The experimental section focuses on a linear observation system with a Bernoulli-Gaussian prior ($N=2000$, $M=1000$, $\rho=0.1$, SNR = 20 dB). The score function is learned via denoising score matching (DSM).

MSE and Convergence

As shown in Figure 1, SC-VAMP tracks the theoretical SE curve almost perfectly. The algorithm converges to the same fixed point as classical VAMP with exact divergence, but with drastically lower computational cost.

EXIT Chart Analysis

Figure 2: EXIT-style analysis showing Module A (observation) and Module B (denoiser) transfer characteristics. The SE trajectory (green) and actual SC-VAMP trajectory (gray dashed) follow the characteristic curves and converge to the same fixed point.

The EXIT chart confirms that the score-based SISO modules correctly implement the MMSE estimator and that the mini-batch Fisher information estimator provides an accurate Onsager term.

Extensions and Future Directions

The paper sketches several promising extensions:

Random orthogonal/unitary mixing: To handle structured or correlated sensing matrices (where standard VAMP/AMP often fails), SC-VAMP can be combined with random rotations that “whiten” the problem.
Nonlinear observations: The score-based formalism extends naturally to $\mathbf{y} = f(\mathbf{x}) + \mathbf{w}$ with deterministic nonlinearities $f$, such as sensor saturation or optical systems.
Flow matching: The authors note that since score functions and velocity fields are algebraically equivalent under a given probability path, an SC-VAMP-like algorithm could be built using rectified flow or flow matching networks — potentially offering more stable training in low-noise regimes.

Conclusion

SC-VAMP represents a significant step in unifying classical statistical-physics-based inference with modern deep learning. By reformulating the denoiser and its Onsager correction entirely through the lens of score functions and Fisher information, it eliminates the Jacobian bottleneck that has long plagued neural AMP/VAMP methods.

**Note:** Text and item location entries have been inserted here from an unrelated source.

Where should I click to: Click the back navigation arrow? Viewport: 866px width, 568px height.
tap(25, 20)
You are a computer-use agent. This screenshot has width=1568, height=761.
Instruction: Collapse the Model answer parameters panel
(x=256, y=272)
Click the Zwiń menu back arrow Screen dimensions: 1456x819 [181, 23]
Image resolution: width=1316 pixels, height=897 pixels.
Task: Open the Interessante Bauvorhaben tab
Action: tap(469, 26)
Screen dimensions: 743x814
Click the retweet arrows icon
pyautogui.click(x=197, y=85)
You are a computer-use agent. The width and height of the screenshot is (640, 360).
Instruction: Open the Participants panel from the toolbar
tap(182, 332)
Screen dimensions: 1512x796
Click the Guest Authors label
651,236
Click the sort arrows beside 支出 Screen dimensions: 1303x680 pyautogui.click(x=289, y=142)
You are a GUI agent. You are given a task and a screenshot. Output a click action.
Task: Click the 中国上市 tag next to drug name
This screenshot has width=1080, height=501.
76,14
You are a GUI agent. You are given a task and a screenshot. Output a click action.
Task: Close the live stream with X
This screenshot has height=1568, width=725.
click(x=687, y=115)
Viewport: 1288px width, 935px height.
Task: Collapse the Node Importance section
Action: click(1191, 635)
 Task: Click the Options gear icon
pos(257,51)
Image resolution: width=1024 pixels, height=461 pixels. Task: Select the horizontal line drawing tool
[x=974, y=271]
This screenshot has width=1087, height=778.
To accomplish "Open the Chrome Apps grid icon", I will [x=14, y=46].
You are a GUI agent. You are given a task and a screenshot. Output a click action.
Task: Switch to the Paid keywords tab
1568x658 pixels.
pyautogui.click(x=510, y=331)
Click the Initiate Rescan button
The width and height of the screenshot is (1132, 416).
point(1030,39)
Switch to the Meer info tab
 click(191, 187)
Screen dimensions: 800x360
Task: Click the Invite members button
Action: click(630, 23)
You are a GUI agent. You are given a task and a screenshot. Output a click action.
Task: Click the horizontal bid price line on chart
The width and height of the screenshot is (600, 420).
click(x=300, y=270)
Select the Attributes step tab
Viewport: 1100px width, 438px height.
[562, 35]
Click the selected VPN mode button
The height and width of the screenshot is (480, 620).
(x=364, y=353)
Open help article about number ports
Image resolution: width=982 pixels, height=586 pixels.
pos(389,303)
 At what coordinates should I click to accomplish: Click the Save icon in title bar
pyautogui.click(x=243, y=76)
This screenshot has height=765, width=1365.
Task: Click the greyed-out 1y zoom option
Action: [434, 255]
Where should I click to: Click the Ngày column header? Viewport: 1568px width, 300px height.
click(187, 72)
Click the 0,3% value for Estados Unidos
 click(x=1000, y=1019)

Main strengths of SC-VAMP:

Jacobian-free: The Onsager correction requires only the squared norm of the score network output, enabling 10–50× speedup per iteration.
Plug-and-play: Works with any pre-trained score model or denoiser; no retraining or architectural constraints.
Theoretically grounded: Recovers exact Bayes-optimal VAMP in Gaussian settings and tracks State Evolution perfectly.
Universal: Extends to nonlinear observations, complex priors, and structured sensing matrices.

Limitations:

Decoupling assumption: Like all AMP/VAMP variants, SC-VAMP relies on asymptotic statistical decoupling; for highly structured finite-dimensional problems, the Gaussian approximation may be less accurate.
Score estimation quality: The method inherits any bias or variance from the learned score network. In low-noise regimes, score matching can be unstable (though flow-matching extensions may remedy this).
Mini-batch variance: The Fisher information is estimated via Monte Carlo; very small batch sizes could introduce variance into the Onsager term.

SC-VAMP is a rare example of a method that is simultaneously cheaper, more general, and theoretically cleaner than its predecessor. It opens the door to applying message-passing algorithms to the complex, black-box inference problems that arise in computational imaging, scientific computing, and beyond.